--- PROVIDED DATA Enclosed Below ---

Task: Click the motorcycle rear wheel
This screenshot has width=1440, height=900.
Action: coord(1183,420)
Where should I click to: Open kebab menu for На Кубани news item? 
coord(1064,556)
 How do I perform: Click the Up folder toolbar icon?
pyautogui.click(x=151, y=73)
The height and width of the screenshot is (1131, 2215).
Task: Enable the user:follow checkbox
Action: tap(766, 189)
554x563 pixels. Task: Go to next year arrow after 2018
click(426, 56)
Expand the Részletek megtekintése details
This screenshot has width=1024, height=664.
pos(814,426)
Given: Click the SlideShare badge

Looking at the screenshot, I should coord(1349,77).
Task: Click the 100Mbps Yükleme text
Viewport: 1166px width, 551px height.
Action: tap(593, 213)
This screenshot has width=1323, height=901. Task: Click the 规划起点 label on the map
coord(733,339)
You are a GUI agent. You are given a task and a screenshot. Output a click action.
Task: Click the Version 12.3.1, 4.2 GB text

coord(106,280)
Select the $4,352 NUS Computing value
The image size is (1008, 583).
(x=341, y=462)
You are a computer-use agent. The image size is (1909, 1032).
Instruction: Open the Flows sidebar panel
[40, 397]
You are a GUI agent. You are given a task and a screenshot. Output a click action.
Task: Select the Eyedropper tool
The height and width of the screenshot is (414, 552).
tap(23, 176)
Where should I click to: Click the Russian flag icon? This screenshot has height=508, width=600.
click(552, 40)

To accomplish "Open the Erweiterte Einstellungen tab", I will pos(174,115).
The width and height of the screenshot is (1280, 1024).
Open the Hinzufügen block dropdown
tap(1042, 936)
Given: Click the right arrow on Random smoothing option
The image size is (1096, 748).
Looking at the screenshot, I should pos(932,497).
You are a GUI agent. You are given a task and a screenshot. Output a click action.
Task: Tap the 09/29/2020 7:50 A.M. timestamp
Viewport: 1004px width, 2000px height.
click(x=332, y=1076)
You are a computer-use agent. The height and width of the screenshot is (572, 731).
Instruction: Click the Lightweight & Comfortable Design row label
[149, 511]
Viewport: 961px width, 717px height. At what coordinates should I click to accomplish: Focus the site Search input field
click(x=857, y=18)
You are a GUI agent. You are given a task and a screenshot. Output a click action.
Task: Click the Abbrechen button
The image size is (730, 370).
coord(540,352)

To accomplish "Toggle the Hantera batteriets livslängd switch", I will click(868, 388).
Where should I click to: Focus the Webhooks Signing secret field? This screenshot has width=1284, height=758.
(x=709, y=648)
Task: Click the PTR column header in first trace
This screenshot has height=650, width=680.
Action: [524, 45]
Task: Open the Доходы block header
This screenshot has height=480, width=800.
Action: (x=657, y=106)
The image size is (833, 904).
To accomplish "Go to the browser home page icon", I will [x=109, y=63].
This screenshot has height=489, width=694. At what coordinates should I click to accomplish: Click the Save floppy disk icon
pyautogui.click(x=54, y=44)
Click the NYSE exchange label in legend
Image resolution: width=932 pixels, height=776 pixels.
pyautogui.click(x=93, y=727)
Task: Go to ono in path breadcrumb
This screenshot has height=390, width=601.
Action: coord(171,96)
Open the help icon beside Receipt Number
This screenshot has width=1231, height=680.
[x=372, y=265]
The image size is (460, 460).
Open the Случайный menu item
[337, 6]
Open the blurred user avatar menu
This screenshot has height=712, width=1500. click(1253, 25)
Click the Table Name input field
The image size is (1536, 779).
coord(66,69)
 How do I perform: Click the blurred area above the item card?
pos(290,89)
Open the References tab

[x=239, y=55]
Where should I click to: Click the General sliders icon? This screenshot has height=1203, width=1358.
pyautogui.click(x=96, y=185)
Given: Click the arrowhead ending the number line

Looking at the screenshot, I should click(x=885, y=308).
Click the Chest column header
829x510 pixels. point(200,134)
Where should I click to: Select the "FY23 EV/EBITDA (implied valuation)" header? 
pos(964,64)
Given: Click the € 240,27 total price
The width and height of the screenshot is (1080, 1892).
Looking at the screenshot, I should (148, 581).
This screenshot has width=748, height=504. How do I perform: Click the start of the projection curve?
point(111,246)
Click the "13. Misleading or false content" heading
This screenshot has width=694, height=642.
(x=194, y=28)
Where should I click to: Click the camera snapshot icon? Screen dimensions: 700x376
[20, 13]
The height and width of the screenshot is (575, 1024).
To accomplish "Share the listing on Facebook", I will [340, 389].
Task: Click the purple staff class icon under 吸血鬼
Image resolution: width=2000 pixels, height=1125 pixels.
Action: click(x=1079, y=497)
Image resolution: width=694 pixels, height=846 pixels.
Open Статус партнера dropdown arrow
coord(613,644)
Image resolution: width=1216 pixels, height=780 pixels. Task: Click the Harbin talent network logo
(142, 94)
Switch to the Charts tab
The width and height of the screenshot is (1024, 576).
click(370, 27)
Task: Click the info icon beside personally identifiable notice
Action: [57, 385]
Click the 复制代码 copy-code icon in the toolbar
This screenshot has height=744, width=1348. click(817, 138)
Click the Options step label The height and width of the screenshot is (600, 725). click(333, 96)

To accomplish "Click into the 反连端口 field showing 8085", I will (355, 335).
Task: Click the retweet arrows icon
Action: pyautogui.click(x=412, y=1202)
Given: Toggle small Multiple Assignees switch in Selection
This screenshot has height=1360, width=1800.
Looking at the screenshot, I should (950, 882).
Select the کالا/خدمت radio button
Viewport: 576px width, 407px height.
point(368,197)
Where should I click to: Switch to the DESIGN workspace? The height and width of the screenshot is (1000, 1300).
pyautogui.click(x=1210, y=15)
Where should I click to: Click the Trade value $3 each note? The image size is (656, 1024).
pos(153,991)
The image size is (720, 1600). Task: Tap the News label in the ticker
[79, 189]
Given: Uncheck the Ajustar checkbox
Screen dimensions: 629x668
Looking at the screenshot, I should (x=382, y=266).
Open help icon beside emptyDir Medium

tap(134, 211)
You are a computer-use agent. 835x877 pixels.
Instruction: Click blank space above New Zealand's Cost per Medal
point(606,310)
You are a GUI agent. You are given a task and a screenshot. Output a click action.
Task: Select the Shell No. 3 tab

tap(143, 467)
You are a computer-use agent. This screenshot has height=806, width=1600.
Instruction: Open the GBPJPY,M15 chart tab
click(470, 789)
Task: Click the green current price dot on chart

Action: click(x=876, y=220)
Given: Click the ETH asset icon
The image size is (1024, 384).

--- End of Enclosed PROVIDED DATA ---

▸ **WHAT YOU NEED TO DO**
Word for word, return the entire set of entries.

▸ **REPLY**
Task: Click the motorcycle rear wheel
This screenshot has width=1440, height=900.
Action: coord(1183,420)
Where should I click to: Open kebab menu for На Кубани news item? 
coord(1064,556)
 How do I perform: Click the Up folder toolbar icon?
pyautogui.click(x=151, y=73)
The height and width of the screenshot is (1131, 2215).
Task: Enable the user:follow checkbox
Action: tap(766, 189)
554x563 pixels. Task: Go to next year arrow after 2018
click(426, 56)
Expand the Részletek megtekintése details
This screenshot has width=1024, height=664.
pos(814,426)
Given: Click the SlideShare badge

Looking at the screenshot, I should coord(1349,77).
Task: Click the 100Mbps Yükleme text
Viewport: 1166px width, 551px height.
Action: tap(593, 213)
This screenshot has width=1323, height=901. Task: Click the 规划起点 label on the map
coord(733,339)
You are a GUI agent. You are given a task and a screenshot. Output a click action.
Task: Click the Version 12.3.1, 4.2 GB text

coord(106,280)
Select the $4,352 NUS Computing value
The image size is (1008, 583).
(x=341, y=462)
You are a computer-use agent. The image size is (1909, 1032).
Instruction: Open the Flows sidebar panel
[40, 397]
You are a GUI agent. You are given a task and a screenshot. Output a click action.
Task: Select the Eyedropper tool
The height and width of the screenshot is (414, 552).
tap(23, 176)
Where should I click to: Click the Russian flag icon? This screenshot has height=508, width=600.
click(552, 40)

To accomplish "Open the Erweiterte Einstellungen tab", I will pos(174,115).
The width and height of the screenshot is (1280, 1024).
Open the Hinzufügen block dropdown
tap(1042, 936)
Given: Click the right arrow on Random smoothing option
The image size is (1096, 748).
Looking at the screenshot, I should pos(932,497).
You are a GUI agent. You are given a task and a screenshot. Output a click action.
Task: Tap the 09/29/2020 7:50 A.M. timestamp
Viewport: 1004px width, 2000px height.
click(x=332, y=1076)
You are a computer-use agent. The height and width of the screenshot is (572, 731).
Instruction: Click the Lightweight & Comfortable Design row label
[149, 511]
Viewport: 961px width, 717px height. At what coordinates should I click to accomplish: Focus the site Search input field
click(x=857, y=18)
You are a GUI agent. You are given a task and a screenshot. Output a click action.
Task: Click the Abbrechen button
The image size is (730, 370).
coord(540,352)

To accomplish "Toggle the Hantera batteriets livslängd switch", I will click(868, 388).
Where should I click to: Focus the Webhooks Signing secret field? This screenshot has width=1284, height=758.
(x=709, y=648)
Task: Click the PTR column header in first trace
This screenshot has height=650, width=680.
Action: [524, 45]
Task: Open the Доходы block header
This screenshot has height=480, width=800.
Action: (x=657, y=106)
The image size is (833, 904).
To accomplish "Go to the browser home page icon", I will [x=109, y=63].
This screenshot has height=489, width=694. At what coordinates should I click to accomplish: Click the Save floppy disk icon
pyautogui.click(x=54, y=44)
Click the NYSE exchange label in legend
Image resolution: width=932 pixels, height=776 pixels.
pyautogui.click(x=93, y=727)
Task: Go to ono in path breadcrumb
This screenshot has height=390, width=601.
Action: coord(171,96)
Open the help icon beside Receipt Number
This screenshot has width=1231, height=680.
[x=372, y=265]
The image size is (460, 460).
Open the Случайный menu item
[337, 6]
Open the blurred user avatar menu
This screenshot has height=712, width=1500. click(1253, 25)
Click the Table Name input field
The image size is (1536, 779).
coord(66,69)
 How do I perform: Click the blurred area above the item card?
pos(290,89)
Open the References tab

[x=239, y=55]
Where should I click to: Click the General sliders icon? This screenshot has height=1203, width=1358.
pyautogui.click(x=96, y=185)
Given: Click the arrowhead ending the number line

Looking at the screenshot, I should click(x=885, y=308).
Click the Chest column header
829x510 pixels. point(200,134)
Where should I click to: Select the "FY23 EV/EBITDA (implied valuation)" header? 
pos(964,64)
Given: Click the € 240,27 total price
The width and height of the screenshot is (1080, 1892).
Looking at the screenshot, I should (148, 581).
This screenshot has width=748, height=504. How do I perform: Click the start of the projection curve?
point(111,246)
Click the "13. Misleading or false content" heading
This screenshot has width=694, height=642.
(x=194, y=28)
Where should I click to: Click the camera snapshot icon? Screen dimensions: 700x376
[20, 13]
The height and width of the screenshot is (575, 1024).
To accomplish "Share the listing on Facebook", I will [340, 389].
Task: Click the purple staff class icon under 吸血鬼
Image resolution: width=2000 pixels, height=1125 pixels.
Action: click(x=1079, y=497)
Image resolution: width=694 pixels, height=846 pixels.
Open Статус партнера dropdown arrow
coord(613,644)
Image resolution: width=1216 pixels, height=780 pixels. Task: Click the Harbin talent network logo
(142, 94)
Switch to the Charts tab
The width and height of the screenshot is (1024, 576).
click(370, 27)
Task: Click the info icon beside personally identifiable notice
Action: [57, 385]
Click the 复制代码 copy-code icon in the toolbar
This screenshot has height=744, width=1348. click(817, 138)
Click the Options step label The height and width of the screenshot is (600, 725). click(333, 96)

To accomplish "Click into the 反连端口 field showing 8085", I will (355, 335).
Task: Click the retweet arrows icon
Action: pyautogui.click(x=412, y=1202)
Given: Toggle small Multiple Assignees switch in Selection
This screenshot has height=1360, width=1800.
Looking at the screenshot, I should (950, 882).
Select the کالا/خدمت radio button
Viewport: 576px width, 407px height.
point(368,197)
Where should I click to: Switch to the DESIGN workspace? The height and width of the screenshot is (1000, 1300).
pyautogui.click(x=1210, y=15)
Where should I click to: Click the Trade value $3 each note? The image size is (656, 1024).
pos(153,991)
The image size is (720, 1600). Task: Tap the News label in the ticker
[79, 189]
Given: Uncheck the Ajustar checkbox
Screen dimensions: 629x668
Looking at the screenshot, I should (x=382, y=266).
Open help icon beside emptyDir Medium

tap(134, 211)
You are a computer-use agent. 835x877 pixels.
Instruction: Click blank space above New Zealand's Cost per Medal
point(606,310)
You are a GUI agent. You are given a task and a screenshot. Output a click action.
Task: Select the Shell No. 3 tab

tap(143, 467)
You are a computer-use agent. This screenshot has height=806, width=1600.
Instruction: Open the GBPJPY,M15 chart tab
click(470, 789)
Task: Click the green current price dot on chart

Action: click(x=876, y=220)
Given: Click the ETH asset icon
The image size is (1024, 384).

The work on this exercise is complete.